[Regels over waar doelen staan]
========

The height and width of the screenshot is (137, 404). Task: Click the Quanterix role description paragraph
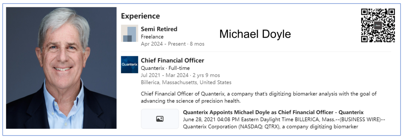[x=259, y=97]
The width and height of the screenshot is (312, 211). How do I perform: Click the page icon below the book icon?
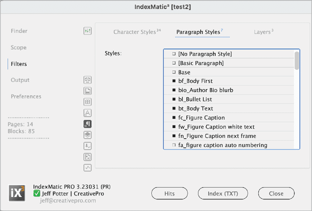[87, 91]
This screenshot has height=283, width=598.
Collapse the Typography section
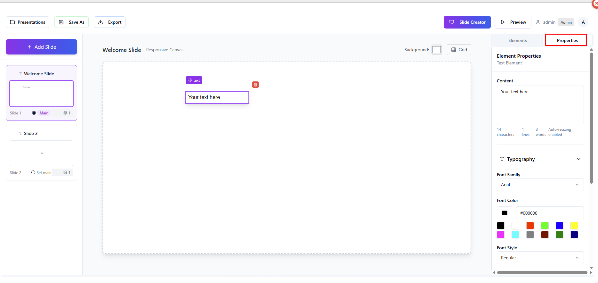(578, 159)
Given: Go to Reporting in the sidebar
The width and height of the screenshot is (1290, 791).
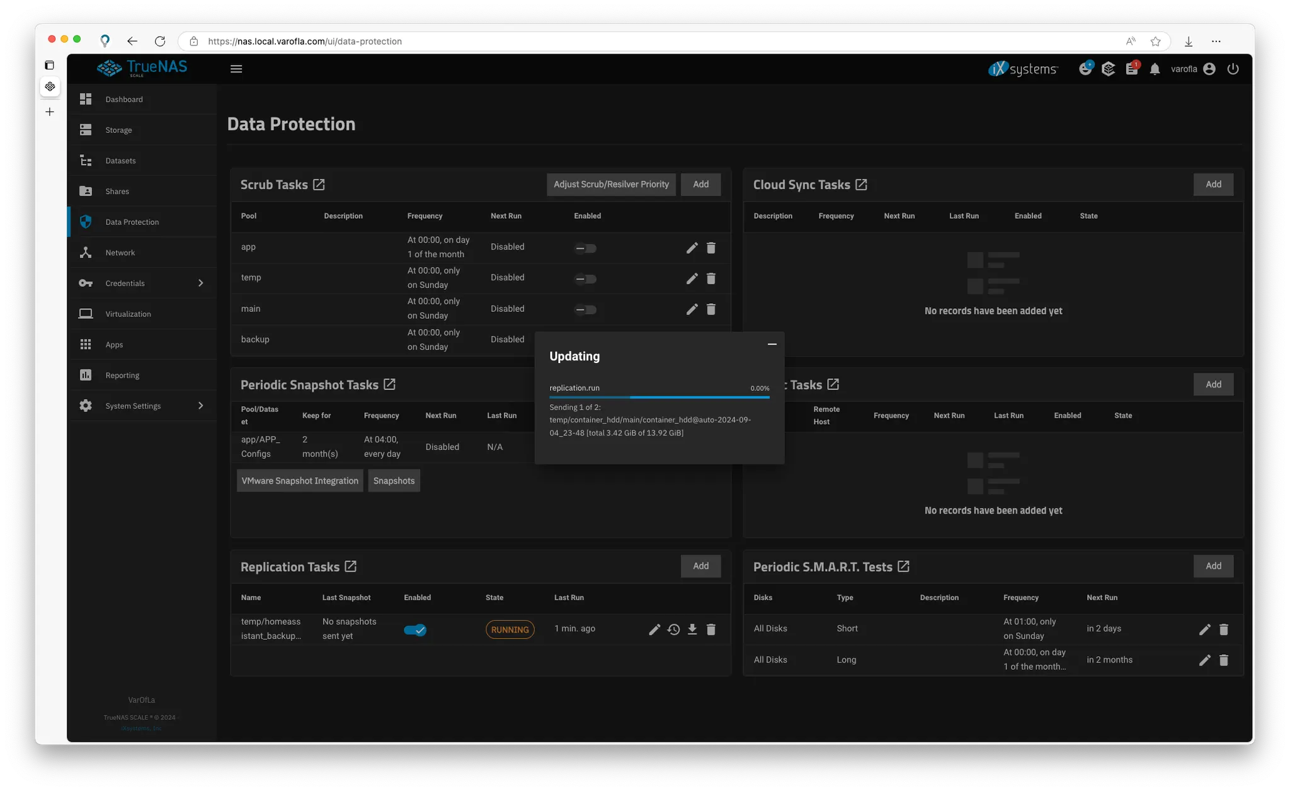Looking at the screenshot, I should click(x=122, y=376).
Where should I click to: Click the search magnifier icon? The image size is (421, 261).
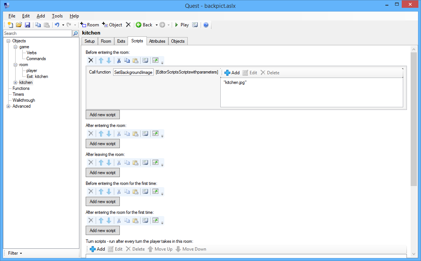(76, 33)
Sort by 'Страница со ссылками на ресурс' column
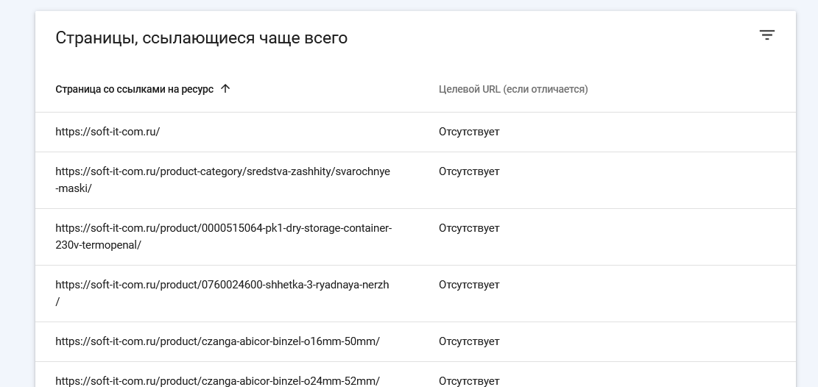The width and height of the screenshot is (818, 387). click(135, 89)
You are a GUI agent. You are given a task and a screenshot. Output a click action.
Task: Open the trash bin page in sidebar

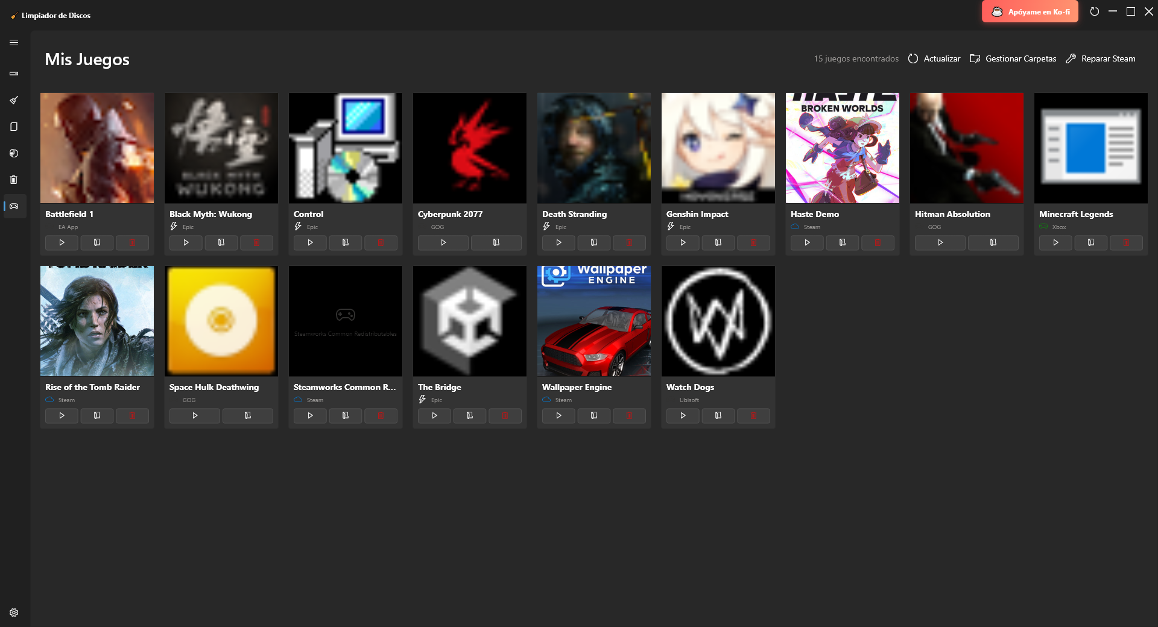(14, 180)
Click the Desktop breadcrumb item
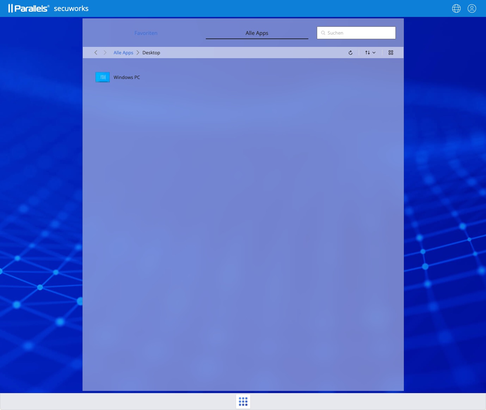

========

**OPDRACHT**
Zet de regels van alle records hierboven in een genummerde lijst en sla lege regels over. Laat de afbeeldingen alstublieft weg uit het antwoord.

**ANTWOORD**
1. The height and width of the screenshot is (137, 404). Task: Click the Quanterix role description paragraph
2. [x=259, y=97]
3. The width and height of the screenshot is (312, 211). How do I perform: Click the page icon below the book icon?
4. [87, 91]
5. This screenshot has height=283, width=598.
6. Collapse the Typography section
7. (578, 159)
8. Given: Go to Reporting in the sidebar
9. The width and height of the screenshot is (1290, 791).
10. Looking at the screenshot, I should click(x=122, y=376).
11. Where should I click to: Click the search magnifier icon? The image size is (421, 261).
12. (76, 33)
13. Sort by 'Страница со ссылками на ресурс' column
14. The width and height of the screenshot is (818, 387). click(135, 89)
15. You are a GUI agent. You are given a task and a screenshot. Output a click action.
16. Task: Open the trash bin page in sidebar
17. (14, 180)
18. Click the Desktop breadcrumb item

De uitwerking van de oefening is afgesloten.